Subsequently, we compared the retrieved pulses with a simplified model describing the behavior of an SLM-equipped 4f pulse shaper. While the simplest waveforms could be reproduced with a reasonable precision even by a simple idealized model, this model failed to provide a high fidelity for the complex phase spectral profiles. Therefore, we included in our model also the effect of SLM pixelation, SLM pixel crosstalk, finite focal spot of the beam, and interference fringes induced by SLM. Each of the steps improved the overall agreement between the simulated and retrieved pulses.

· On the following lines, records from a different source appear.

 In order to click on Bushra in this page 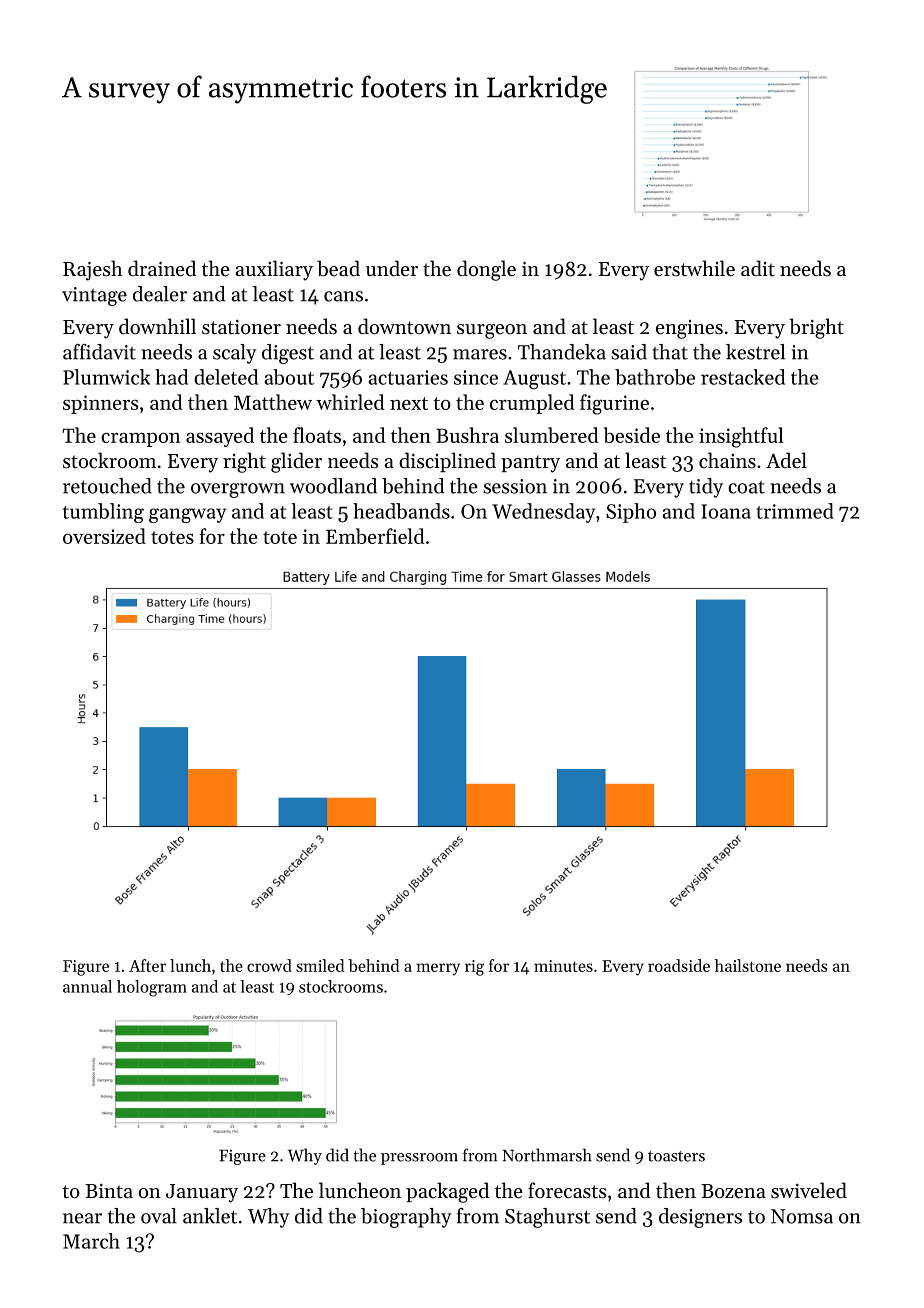, I will do `click(467, 435)`.
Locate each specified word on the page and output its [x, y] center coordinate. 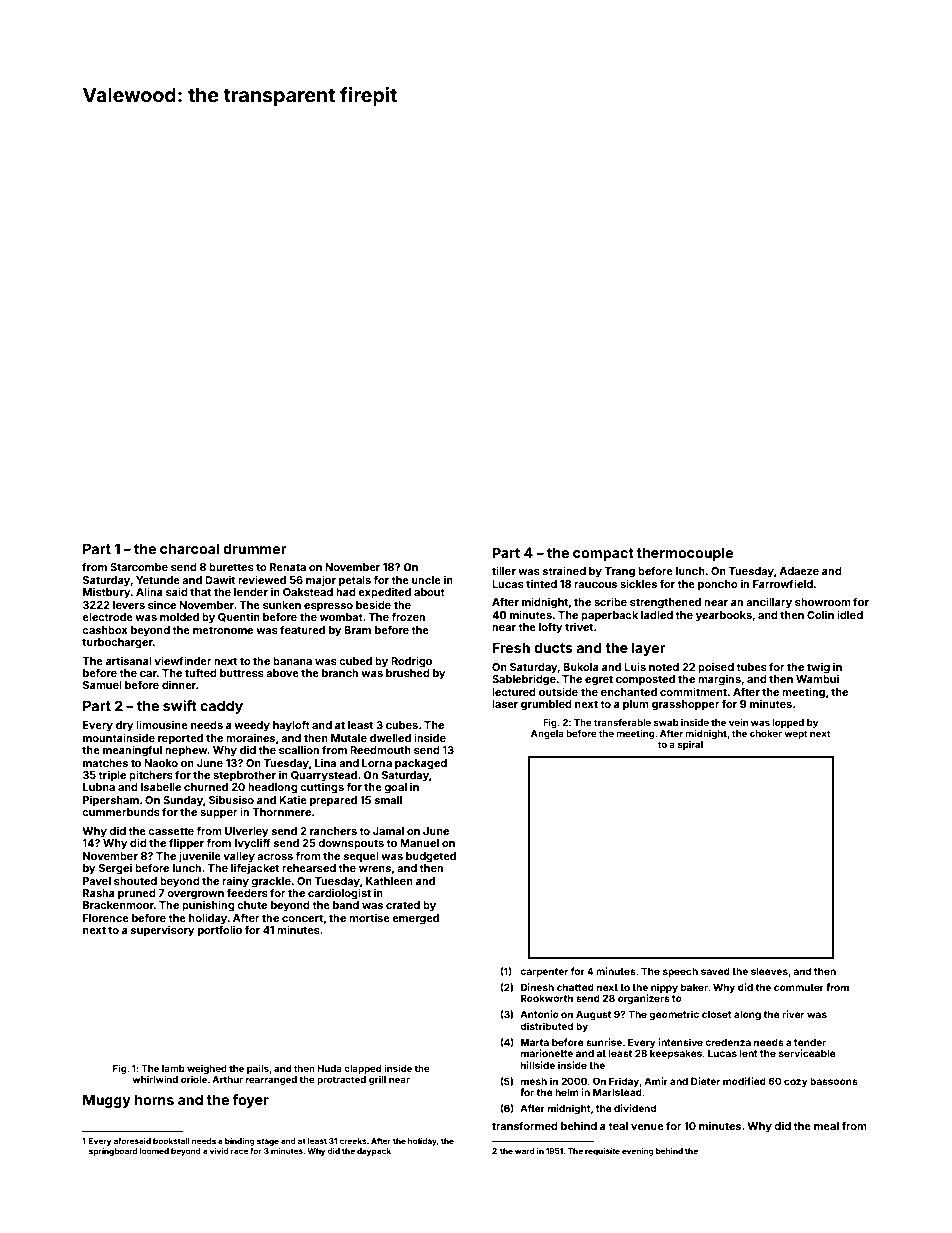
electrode [107, 617]
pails [258, 1069]
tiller [504, 570]
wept [796, 734]
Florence [106, 918]
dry [125, 726]
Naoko [161, 763]
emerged [415, 919]
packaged [421, 764]
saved [715, 971]
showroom [823, 602]
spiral [690, 745]
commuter [799, 987]
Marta [535, 1042]
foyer [251, 1101]
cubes [402, 725]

As a result, we attained a very good agreement of the simulated and retrieved waveforms, where the difference between the pulse shapes consisted only in the relative weight of various peaks. Nevertheless, we can clearly spot—analogously to previous publications on pulse shaping^13,14—that certain features in spectra differed by more than 30% of the peak values. Such discrepancy cannot be simply assigned to the uncertainty of the pulse retrieval. By fitting many parameters of the model, we checked that the discrepancy between the simulated and retrieved pulses cannot originate from imprecise calibration steps. This suggests that the origin of the discrepancy is the approximations used in our model. The nature of these will be addressed in our future research. Nevertheless, we can speculate that the model uses an oversimplified description of the SLM behavior, assumes a constant focal spot for all wavelengths, or we need to take into account the space–time coupling induced by the finite focal spot.

Currently, the presented model, which takes into account the finite SHG bandwidth, SLM pixelation, SLM pixel crosstalk, finite focal spot, and SLM-induced interference fringes, provides the precision, where the difference between the simulated and retrieved pulse can reach the standard deviation of 3–9% of the pulse intensity peak.